The MAD Scientist Network: Earth Sciences

Re: What wavelengths of the sun's radiation are filtered by overcast skies?

Date: Tue Mar 23 09:29:48 1999
Posted By: Jason Goodman, Graduate Student, Massachusetts Institute of Technology
Area of science: Earth Sciences
ID: 921516152.Es
Message:

Clouds are white. This means they scatter light of all wavelengths equally in the visible spectrum.

But you want a more specific answer than that. In general, particles of anything will tend to scatter light most strongly at wavelengths equal to or smaller than the size of the particle. Larger waves go right through without noticing the particles are there. Cloud droplets tend to be a few microns in diameter, so we'd expect visible light and near-infrared to be strongly absorbed, with larger wavelengths less affected.

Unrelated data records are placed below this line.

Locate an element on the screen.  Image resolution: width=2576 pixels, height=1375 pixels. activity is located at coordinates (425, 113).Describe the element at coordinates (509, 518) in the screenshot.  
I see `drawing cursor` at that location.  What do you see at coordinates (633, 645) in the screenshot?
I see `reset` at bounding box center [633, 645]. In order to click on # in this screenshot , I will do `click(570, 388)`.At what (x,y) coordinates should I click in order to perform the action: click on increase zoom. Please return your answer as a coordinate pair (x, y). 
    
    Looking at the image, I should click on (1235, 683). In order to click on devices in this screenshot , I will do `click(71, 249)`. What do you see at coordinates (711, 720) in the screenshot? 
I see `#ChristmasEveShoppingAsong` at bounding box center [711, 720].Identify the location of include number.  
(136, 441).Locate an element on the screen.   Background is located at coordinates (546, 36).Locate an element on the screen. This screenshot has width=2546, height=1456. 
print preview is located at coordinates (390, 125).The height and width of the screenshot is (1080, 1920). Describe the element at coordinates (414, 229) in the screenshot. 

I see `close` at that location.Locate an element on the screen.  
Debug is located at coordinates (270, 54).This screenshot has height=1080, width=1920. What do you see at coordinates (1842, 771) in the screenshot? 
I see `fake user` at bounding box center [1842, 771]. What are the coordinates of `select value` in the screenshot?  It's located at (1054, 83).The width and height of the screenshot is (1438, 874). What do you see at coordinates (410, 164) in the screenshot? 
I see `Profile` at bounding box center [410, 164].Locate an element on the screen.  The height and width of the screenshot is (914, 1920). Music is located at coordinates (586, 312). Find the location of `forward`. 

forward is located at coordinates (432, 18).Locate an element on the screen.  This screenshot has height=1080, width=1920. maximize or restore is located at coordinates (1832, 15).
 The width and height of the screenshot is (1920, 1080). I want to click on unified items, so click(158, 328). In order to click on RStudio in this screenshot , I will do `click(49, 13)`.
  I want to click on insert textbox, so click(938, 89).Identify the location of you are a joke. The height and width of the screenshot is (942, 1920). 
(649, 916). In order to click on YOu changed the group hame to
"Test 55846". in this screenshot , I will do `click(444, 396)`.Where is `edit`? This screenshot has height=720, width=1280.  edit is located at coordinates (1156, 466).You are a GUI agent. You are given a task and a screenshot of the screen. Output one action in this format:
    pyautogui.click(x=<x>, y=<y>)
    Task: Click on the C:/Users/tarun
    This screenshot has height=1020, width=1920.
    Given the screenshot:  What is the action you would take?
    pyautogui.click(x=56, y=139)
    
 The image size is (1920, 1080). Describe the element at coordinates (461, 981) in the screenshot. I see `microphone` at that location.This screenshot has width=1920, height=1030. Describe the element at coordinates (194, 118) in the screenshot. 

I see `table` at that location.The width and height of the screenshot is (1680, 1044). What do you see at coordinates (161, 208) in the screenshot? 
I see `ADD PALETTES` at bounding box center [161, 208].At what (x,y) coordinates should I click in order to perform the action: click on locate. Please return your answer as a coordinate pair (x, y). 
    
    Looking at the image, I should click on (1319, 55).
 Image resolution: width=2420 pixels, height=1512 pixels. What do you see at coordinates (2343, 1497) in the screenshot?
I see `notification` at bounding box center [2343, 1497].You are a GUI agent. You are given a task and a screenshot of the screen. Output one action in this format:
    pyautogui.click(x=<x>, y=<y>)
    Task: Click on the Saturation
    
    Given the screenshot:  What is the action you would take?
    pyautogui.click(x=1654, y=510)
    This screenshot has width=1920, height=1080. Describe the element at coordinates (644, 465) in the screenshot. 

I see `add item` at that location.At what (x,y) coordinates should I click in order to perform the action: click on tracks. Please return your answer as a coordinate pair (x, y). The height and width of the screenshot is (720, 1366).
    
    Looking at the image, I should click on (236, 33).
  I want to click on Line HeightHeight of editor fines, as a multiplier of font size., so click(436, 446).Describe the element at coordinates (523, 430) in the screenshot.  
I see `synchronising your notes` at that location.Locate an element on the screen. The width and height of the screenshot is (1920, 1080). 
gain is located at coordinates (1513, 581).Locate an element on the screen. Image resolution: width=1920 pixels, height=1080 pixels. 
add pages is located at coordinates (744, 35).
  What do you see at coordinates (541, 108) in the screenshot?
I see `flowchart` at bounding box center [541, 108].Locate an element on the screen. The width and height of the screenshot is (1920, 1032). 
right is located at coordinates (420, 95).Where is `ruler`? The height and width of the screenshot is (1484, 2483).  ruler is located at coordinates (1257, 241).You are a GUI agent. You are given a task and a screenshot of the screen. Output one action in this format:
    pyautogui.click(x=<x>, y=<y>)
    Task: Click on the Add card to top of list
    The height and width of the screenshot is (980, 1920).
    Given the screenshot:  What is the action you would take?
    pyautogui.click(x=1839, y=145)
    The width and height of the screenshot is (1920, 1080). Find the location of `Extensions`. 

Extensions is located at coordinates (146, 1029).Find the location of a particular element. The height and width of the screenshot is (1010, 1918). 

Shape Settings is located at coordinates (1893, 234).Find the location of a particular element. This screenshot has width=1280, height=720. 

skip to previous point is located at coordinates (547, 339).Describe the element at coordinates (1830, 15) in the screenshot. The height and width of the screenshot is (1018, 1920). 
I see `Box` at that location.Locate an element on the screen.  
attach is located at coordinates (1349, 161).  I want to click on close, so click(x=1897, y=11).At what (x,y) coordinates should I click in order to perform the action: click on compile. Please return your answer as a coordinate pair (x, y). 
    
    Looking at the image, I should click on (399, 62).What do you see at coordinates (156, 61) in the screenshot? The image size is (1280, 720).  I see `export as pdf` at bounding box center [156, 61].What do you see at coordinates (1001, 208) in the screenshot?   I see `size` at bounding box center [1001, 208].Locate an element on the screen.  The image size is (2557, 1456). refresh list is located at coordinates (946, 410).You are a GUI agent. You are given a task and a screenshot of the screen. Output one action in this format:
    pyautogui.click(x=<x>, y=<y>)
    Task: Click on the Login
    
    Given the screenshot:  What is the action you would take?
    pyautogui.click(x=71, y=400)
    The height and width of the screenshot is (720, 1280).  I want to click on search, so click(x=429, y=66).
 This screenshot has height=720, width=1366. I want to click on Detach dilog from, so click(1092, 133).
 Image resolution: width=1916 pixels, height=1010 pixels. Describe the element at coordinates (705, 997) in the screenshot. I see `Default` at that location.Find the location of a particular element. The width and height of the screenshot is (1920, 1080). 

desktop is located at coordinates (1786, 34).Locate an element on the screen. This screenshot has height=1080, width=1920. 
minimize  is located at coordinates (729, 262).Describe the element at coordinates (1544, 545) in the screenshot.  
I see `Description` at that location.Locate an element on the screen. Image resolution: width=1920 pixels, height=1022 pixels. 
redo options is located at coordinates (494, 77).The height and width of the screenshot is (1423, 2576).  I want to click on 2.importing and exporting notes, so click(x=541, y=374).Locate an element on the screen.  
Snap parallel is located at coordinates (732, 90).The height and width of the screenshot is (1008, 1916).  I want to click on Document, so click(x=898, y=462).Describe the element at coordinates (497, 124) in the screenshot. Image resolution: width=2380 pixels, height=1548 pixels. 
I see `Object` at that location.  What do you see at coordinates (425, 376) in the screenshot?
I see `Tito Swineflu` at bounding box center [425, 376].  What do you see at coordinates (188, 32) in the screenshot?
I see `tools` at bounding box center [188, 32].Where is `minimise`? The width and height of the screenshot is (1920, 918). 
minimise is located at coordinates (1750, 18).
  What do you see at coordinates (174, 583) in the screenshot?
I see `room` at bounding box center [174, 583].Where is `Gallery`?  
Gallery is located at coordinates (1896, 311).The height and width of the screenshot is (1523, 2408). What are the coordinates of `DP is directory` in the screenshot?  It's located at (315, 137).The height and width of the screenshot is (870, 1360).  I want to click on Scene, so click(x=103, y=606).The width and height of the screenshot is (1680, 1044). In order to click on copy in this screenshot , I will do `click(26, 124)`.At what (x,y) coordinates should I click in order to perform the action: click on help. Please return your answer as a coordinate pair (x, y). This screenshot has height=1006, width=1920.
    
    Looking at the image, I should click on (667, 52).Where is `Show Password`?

The precise answer to your question can be found in "Principles of Atmospheric Physics and Chemistry", by Richard Goody, ISBN 0-19-509362-3. (This is not a cheap book, and it's written for people who've taken lots of college-level physics and chemistry -- you're better off looking for it in a university library rather than buying it.) Figure 8.10 shows the optical properties of a typical cumulus cloud. The important quantity is the "extinction coefficient", which shows the fraction of an incoming beam of light which is absorbed or scattered per unit distance the beam travels through a given density of particles. The larger this value is, the less light reaches the ground.

The figure shows that between 300 nanometers and 2 microns (sunburn-ultraviolet and the entire visible and near-infrared range), the cloud's extinction coefficient is nearly constant. This agrees with the earlier statement that "clouds are white". There is a peak in the extinction at around 5 microns -- there, extinction is 50% higher than in the visible. This corresponds to mid-infrared light. Between 5 and 100 microns (the "thermal infrared"), extinction gradually decreases, reaching about 20% of the visible-light value at 100 microns. Keep in mind I've only described the general shape of the curve: there are lots of peaks and wiggles I've ignored.

This figure does not show cloud extinction in the middle and far ultraviolet, but those wavelengths are almost entirely eliminated by ozone in the atmosphere. Beyond 100 nanometers (the microwave and radio range), both clouds and air are pretty much transparent (except for a few specific wavelengths).

You've mentioned an idea for treatment of S.A.D. which seems to rely on exposing people to different wavelengths of light. You need to justify this idea scientifically, and (since human perception is involved) you must be very careful doing so. You need to do a controlled experiment which compares your light box with something which you expect to have no effect (a placebo). Since human perceptions can change wildly based on human knowledge, you must have a "blind control": the people in the experiment must not know whether they are being treated with the "real" light box or the placebo. (If your treatment involves colored light, I have no idea how you could do this.) Otherwise people will feel better because they think they ought to. Needless to say, you must do this experiment with many people, and you cannot use yourself as a subject. Finally, your experiment must be able to distinguish between your hypothesis (S.A.D. is caused by color changes in daylight which are due to clouds) and alternative hypotheses (for example, S.A.D. is caused by changes in light level, not color). One piece of data which argues for the second hypothesis: lots of people report S.A.D. symptoms here in Boston in the wintertime, when there's less daylight, but it's not noticeably cloudier.